> WHAT TO WORK ON
Output the source records below word for word, leaving every line unchanged.

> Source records

## Start

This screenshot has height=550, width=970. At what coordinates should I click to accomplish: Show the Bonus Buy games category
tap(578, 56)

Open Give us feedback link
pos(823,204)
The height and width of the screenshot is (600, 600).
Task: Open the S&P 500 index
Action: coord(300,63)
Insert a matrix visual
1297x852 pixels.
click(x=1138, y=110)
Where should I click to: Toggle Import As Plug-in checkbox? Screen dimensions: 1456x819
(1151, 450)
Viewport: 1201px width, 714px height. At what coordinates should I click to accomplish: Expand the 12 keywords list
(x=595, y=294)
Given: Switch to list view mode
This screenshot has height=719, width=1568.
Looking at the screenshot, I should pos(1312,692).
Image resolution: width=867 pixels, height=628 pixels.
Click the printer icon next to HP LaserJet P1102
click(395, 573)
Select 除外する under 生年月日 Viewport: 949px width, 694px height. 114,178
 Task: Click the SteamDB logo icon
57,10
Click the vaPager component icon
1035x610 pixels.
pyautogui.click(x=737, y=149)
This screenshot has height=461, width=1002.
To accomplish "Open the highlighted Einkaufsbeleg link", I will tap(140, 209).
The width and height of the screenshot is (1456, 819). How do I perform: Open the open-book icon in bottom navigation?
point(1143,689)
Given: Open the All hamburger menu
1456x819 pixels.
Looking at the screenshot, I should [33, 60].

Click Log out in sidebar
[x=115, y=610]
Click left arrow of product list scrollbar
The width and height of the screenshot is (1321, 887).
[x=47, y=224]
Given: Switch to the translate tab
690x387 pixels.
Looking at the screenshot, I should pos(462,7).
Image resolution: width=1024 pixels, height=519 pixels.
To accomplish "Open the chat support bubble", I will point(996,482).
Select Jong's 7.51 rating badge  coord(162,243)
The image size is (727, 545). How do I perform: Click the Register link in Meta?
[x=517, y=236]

## End

> SOLUTION TO THE EXERCISE
This screenshot has height=550, width=970. At what coordinates should I click to accomplish: Show the Bonus Buy games category
tap(578, 56)

Open Give us feedback link
pos(823,204)
The height and width of the screenshot is (600, 600).
Task: Open the S&P 500 index
Action: coord(300,63)
Insert a matrix visual
1297x852 pixels.
click(x=1138, y=110)
Where should I click to: Toggle Import As Plug-in checkbox? Screen dimensions: 1456x819
(1151, 450)
Viewport: 1201px width, 714px height. At what coordinates should I click to accomplish: Expand the 12 keywords list
(x=595, y=294)
Given: Switch to list view mode
This screenshot has height=719, width=1568.
Looking at the screenshot, I should pos(1312,692).
Image resolution: width=867 pixels, height=628 pixels.
Click the printer icon next to HP LaserJet P1102
click(395, 573)
Select 除外する under 生年月日 Viewport: 949px width, 694px height. 114,178
 Task: Click the SteamDB logo icon
57,10
Click the vaPager component icon
1035x610 pixels.
pyautogui.click(x=737, y=149)
This screenshot has height=461, width=1002.
To accomplish "Open the highlighted Einkaufsbeleg link", I will tap(140, 209).
The width and height of the screenshot is (1456, 819). How do I perform: Open the open-book icon in bottom navigation?
point(1143,689)
Given: Open the All hamburger menu
1456x819 pixels.
Looking at the screenshot, I should [33, 60].

Click Log out in sidebar
[x=115, y=610]
Click left arrow of product list scrollbar
The width and height of the screenshot is (1321, 887).
[x=47, y=224]
Given: Switch to the translate tab
690x387 pixels.
Looking at the screenshot, I should pos(462,7).
Image resolution: width=1024 pixels, height=519 pixels.
To accomplish "Open the chat support bubble", I will point(996,482).
Select Jong's 7.51 rating badge  coord(162,243)
The image size is (727, 545). How do I perform: Click the Register link in Meta?
[x=517, y=236]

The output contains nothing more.